- WRITTEN PROBLEM -
Please update the records below, replacing every "GUI agent" with "desktop agent" and keeping everything else unchanged.

- PROVIDED RECORDS -
________________________

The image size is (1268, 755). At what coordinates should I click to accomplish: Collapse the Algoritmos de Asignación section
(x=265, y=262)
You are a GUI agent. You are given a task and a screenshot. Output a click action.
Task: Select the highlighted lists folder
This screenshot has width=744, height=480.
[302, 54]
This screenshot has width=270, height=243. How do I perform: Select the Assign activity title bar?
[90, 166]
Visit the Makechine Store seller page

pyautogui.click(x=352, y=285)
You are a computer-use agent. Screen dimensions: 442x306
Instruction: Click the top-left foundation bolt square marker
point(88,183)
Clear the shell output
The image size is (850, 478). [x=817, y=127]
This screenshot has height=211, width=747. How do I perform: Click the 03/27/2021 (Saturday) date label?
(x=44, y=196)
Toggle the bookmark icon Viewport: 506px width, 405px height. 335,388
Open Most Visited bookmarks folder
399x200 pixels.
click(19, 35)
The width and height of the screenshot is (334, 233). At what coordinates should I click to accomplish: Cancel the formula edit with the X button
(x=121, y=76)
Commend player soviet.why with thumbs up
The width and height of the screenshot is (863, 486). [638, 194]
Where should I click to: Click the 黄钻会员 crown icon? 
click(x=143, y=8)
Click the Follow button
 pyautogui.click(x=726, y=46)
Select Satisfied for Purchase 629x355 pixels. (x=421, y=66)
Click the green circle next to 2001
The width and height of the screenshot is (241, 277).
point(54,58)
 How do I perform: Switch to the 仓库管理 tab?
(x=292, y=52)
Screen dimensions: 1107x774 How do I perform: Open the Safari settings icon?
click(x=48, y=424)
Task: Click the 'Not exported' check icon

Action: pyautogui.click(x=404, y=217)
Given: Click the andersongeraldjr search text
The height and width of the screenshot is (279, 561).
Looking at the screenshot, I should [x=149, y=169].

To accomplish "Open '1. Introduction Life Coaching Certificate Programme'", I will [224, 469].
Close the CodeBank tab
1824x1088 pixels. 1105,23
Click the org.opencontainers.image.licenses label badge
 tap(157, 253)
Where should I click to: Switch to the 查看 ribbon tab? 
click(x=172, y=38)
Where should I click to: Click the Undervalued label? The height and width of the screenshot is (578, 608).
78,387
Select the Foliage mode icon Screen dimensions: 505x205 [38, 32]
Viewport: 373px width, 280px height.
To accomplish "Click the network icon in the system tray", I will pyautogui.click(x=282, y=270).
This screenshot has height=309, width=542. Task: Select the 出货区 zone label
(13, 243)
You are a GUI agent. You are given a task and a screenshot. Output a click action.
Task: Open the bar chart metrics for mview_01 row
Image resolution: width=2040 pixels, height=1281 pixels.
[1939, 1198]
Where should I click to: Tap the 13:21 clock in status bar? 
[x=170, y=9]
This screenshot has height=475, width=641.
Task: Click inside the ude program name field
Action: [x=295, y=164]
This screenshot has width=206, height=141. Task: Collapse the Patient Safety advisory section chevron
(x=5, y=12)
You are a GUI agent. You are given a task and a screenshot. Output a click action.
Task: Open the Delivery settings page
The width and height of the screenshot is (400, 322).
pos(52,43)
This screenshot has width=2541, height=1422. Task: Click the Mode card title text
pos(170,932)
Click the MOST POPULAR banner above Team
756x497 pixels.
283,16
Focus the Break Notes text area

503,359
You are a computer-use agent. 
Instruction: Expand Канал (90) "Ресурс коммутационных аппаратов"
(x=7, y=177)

________________________

- EXERCISE RESULT -
The image size is (1268, 755). At what coordinates should I click to accomplish: Collapse the Algoritmos de Asignación section
(x=265, y=262)
You are a desktop agent. You are given a task and a screenshot. Output a click action.
Task: Select the highlighted lists folder
This screenshot has width=744, height=480.
[302, 54]
This screenshot has width=270, height=243. How do I perform: Select the Assign activity title bar?
[90, 166]
Visit the Makechine Store seller page

pyautogui.click(x=352, y=285)
You are a computer-use agent. Screen dimensions: 442x306
Instruction: Click the top-left foundation bolt square marker
point(88,183)
Clear the shell output
The image size is (850, 478). [x=817, y=127]
This screenshot has height=211, width=747. How do I perform: Click the 03/27/2021 (Saturday) date label?
(x=44, y=196)
Toggle the bookmark icon Viewport: 506px width, 405px height. 335,388
Open Most Visited bookmarks folder
399x200 pixels.
click(19, 35)
The width and height of the screenshot is (334, 233). At what coordinates should I click to accomplish: Cancel the formula edit with the X button
(x=121, y=76)
Commend player soviet.why with thumbs up
The width and height of the screenshot is (863, 486). [638, 194]
Where should I click to: Click the 黄钻会员 crown icon? 
click(x=143, y=8)
Click the Follow button
 pyautogui.click(x=726, y=46)
Select Satisfied for Purchase 629x355 pixels. (x=421, y=66)
Click the green circle next to 2001
The width and height of the screenshot is (241, 277).
point(54,58)
 How do I perform: Switch to the 仓库管理 tab?
(x=292, y=52)
Screen dimensions: 1107x774 How do I perform: Open the Safari settings icon?
click(x=48, y=424)
Task: Click the 'Not exported' check icon

Action: pyautogui.click(x=404, y=217)
Given: Click the andersongeraldjr search text
The height and width of the screenshot is (279, 561).
Looking at the screenshot, I should [x=149, y=169].

To accomplish "Open '1. Introduction Life Coaching Certificate Programme'", I will [224, 469].
Close the CodeBank tab
1824x1088 pixels. 1105,23
Click the org.opencontainers.image.licenses label badge
 tap(157, 253)
Where should I click to: Switch to the 查看 ribbon tab? 
click(x=172, y=38)
Where should I click to: Click the Undervalued label? The height and width of the screenshot is (578, 608).
78,387
Select the Foliage mode icon Screen dimensions: 505x205 [38, 32]
Viewport: 373px width, 280px height.
To accomplish "Click the network icon in the system tray", I will pyautogui.click(x=282, y=270).
This screenshot has height=309, width=542. Task: Select the 出货区 zone label
(13, 243)
You are a desktop agent. You are given a task and a screenshot. Output a click action.
Task: Open the bar chart metrics for mview_01 row
Image resolution: width=2040 pixels, height=1281 pixels.
[1939, 1198]
Where should I click to: Tap the 13:21 clock in status bar? 
[x=170, y=9]
This screenshot has height=475, width=641.
Task: Click inside the ude program name field
Action: [x=295, y=164]
This screenshot has width=206, height=141. Task: Collapse the Patient Safety advisory section chevron
(x=5, y=12)
You are a desktop agent. You are given a task and a screenshot. Output a click action.
Task: Open the Delivery settings page
The width and height of the screenshot is (400, 322).
pos(52,43)
This screenshot has width=2541, height=1422. Task: Click the Mode card title text
pos(170,932)
Click the MOST POPULAR banner above Team
756x497 pixels.
283,16
Focus the Break Notes text area

503,359
You are a computer-use agent. 
Instruction: Expand Канал (90) "Ресурс коммутационных аппаратов"
(x=7, y=177)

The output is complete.